Scored music is becoming rarer on television productions. A composer I know who has created the music on a great deal of tv shows in the uk says he does not work on commission at all. He simply can’t be bothered with the procedure of scoring a “locked” edit only to learn the producers want major changes done and he must start all over again. This is where the expense of commission work comes in and why so many productions with squeezed budgets opt for “off the shelf” music from a library. My friend contributes to such a library and makes a decent living without the headaches mentioned above.
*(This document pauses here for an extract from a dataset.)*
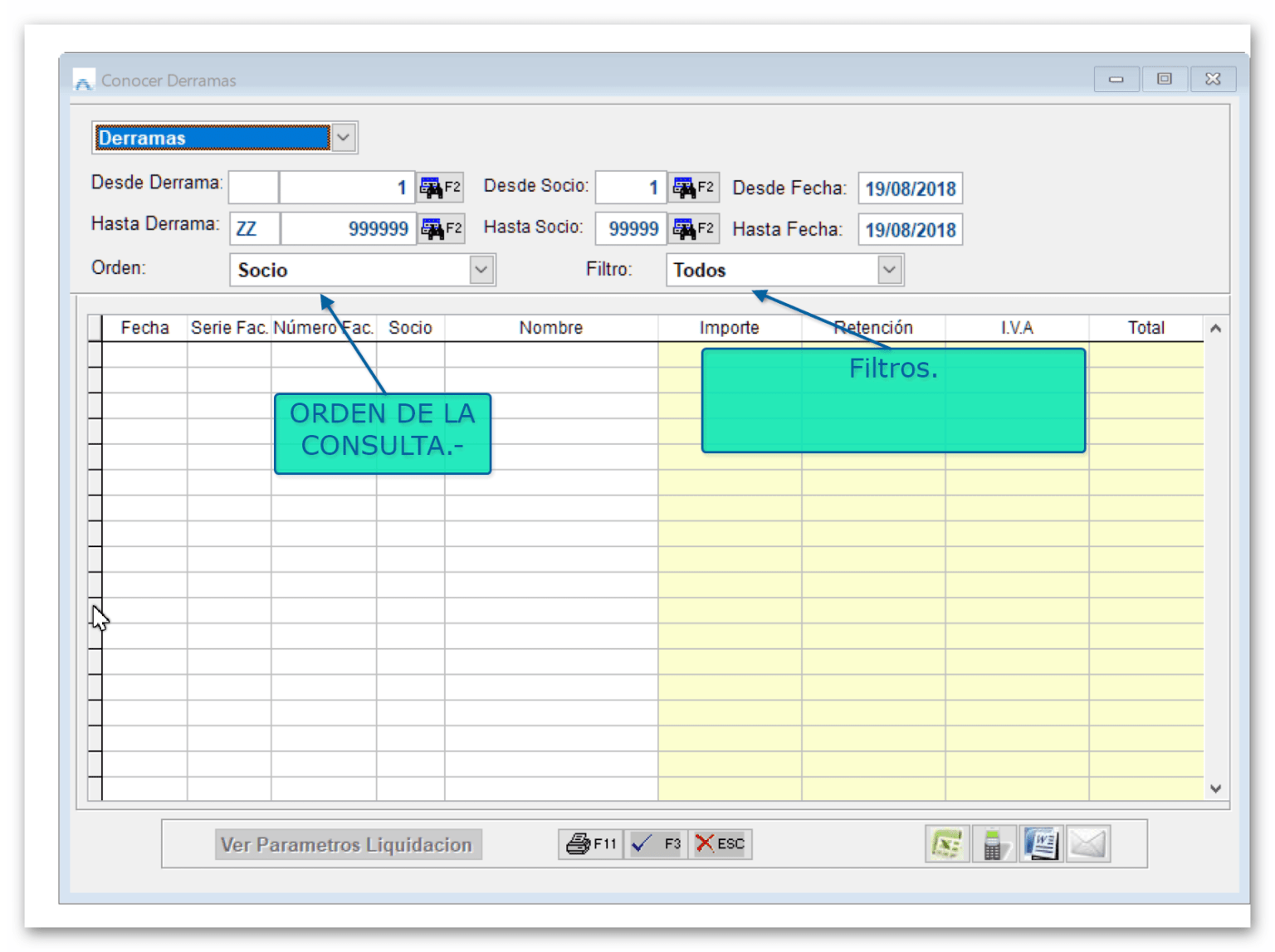Export the report to Word

point(1041,844)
I have been watching movies from the Hollywood studios of the 40s and 50s a lot lately. It seems to me that there was no aversion to music carpeting the action in those days. Many great and well-loved pieces of music originate in the soundtracks of the film world. Memorials of John Barry, who died this year, cannot fail to mention the contribution he made to the composition of our lives. It occurs to me that every generation has its own tastes and peculiarities. Maybe it isn’t such a bad thing that the audience notice the music. Nobody minds a noticeable melody in the work of Tarantino. His soundtracks add texture because they are familiar or even incongruous (think “Stuck In The Middle”) There are (or should be) no rules in storytelling. Anything you can do to engage the viewer’s attention goes.